Sin embargo, la película no se compromete con esta adopción temática del todo. Se va por una vía más fácil y complaciente. La reticencia quizá se deba, quién sabe, a un deseo por no limitar la audiencia amplia a la que apuesta. Así, es una producción que probablemente ha sido sometida a ciertos condicionamientos de sus financistas, entre ellos el Ministerio de Cultura e Ibermedia, haciendo evidente la tensión permanente entre creatividad y comercio que prima en el cine que busca llegar a cartelera, como lo dijera alguna vez el productor documental, Pablo Santur. Y, sin embargo, lo anterior no justifica que el filme haya cedido de alguna manera al bloqueo creativo que un sector político conservador pretende sembrar –¿y lo ha logrado en cierta medida?— a través de actitudes censoras.

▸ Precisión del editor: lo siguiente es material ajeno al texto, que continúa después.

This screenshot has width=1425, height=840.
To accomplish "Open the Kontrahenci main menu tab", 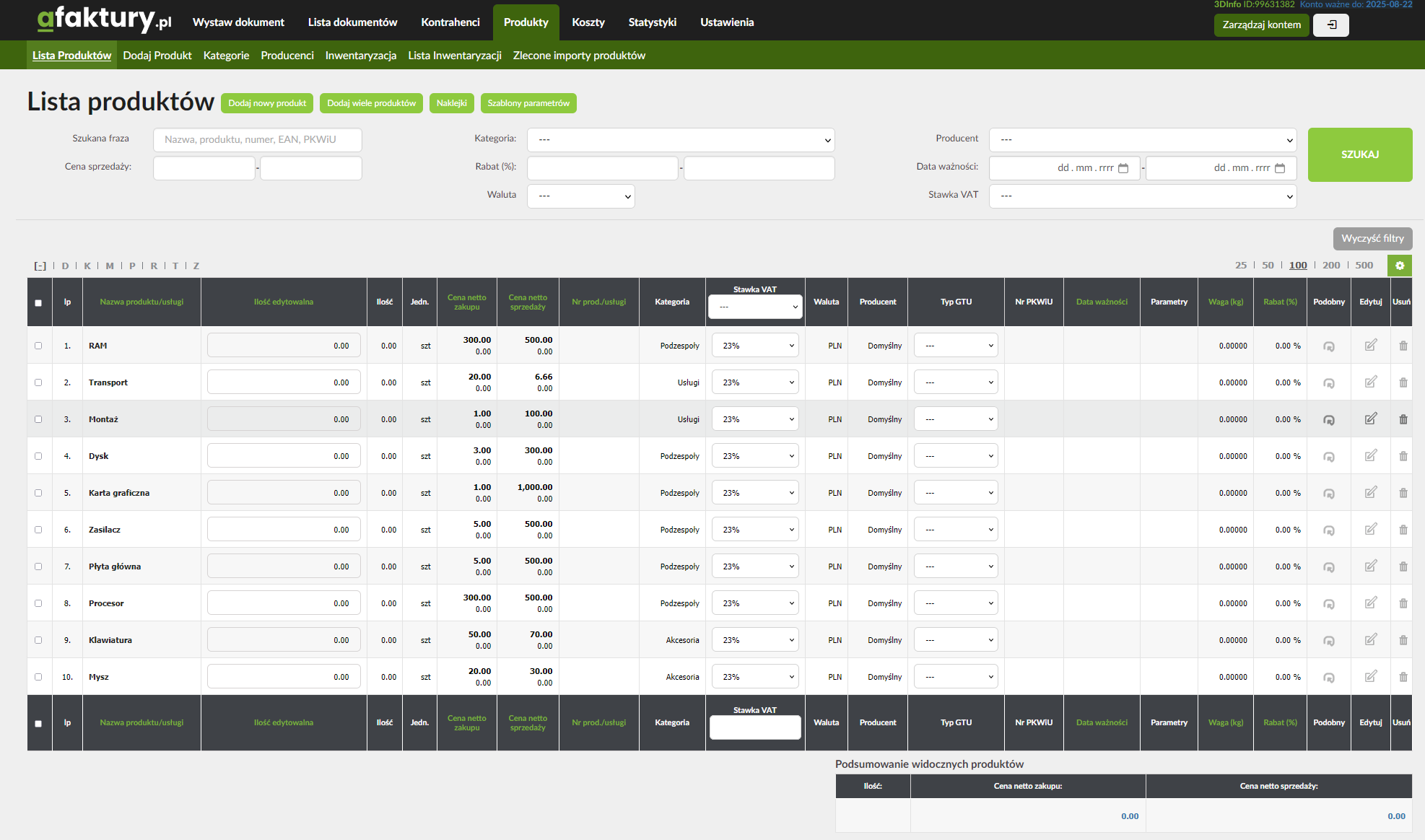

La buena noticia, para no quedarnos en una nota sombría, es que tras la acusación mediática de película como filosenderista, la gente abarrotó las salas de cine para verla. Esto bien puede ser un indicador de una audiencia hambrienta de nuevos ángulos, nuevas y buenas historias, sobre una etapa importante de nuestra historia que no se agota, ni en el debate político, ni en la apuesta cultural independiente, ni en la memoria ciudadana. Conviene, pues, desbloquear la creatividad para remecer perspectivas complacientes, conformistas, y apelar por un cine de transformación que, atrevido o disfrazado bajo un lenguaje sutil, pueda ser eco de un clamor por la igualdad y justicia social. ¿Por qué no?
Referencias:
Bernedo, Karen. “Do Executioners Have Souls? La última tarde and La hora final: Representations of the “Insurgent” Character in Peruvian Fiction Cinema”. In: Vich, C., Barrow, S. (eds) Peruvian Cinema of the Twenty-First Century. Palgrave Macmillan, Cham.
Beteta, Juan José. “La piel más temida y los mundos paralelos”. Cinencuentro. 7 de mayo de 2024.
Degregori, Carlos Iván. “Espacios de memoria, batallas por la memoria”. Argumentos. Revista de análisis y crítica 4 (Sept. 2009).
Santur, Pablo. “Impacto de la legislación cinematográfica peruana en la conformación de audiencias en las salas locales de cine comercial (1972–2013)”. CIC: 3er boletín del Centro de Investigación de la Creatividad 1 (Oct. 2017).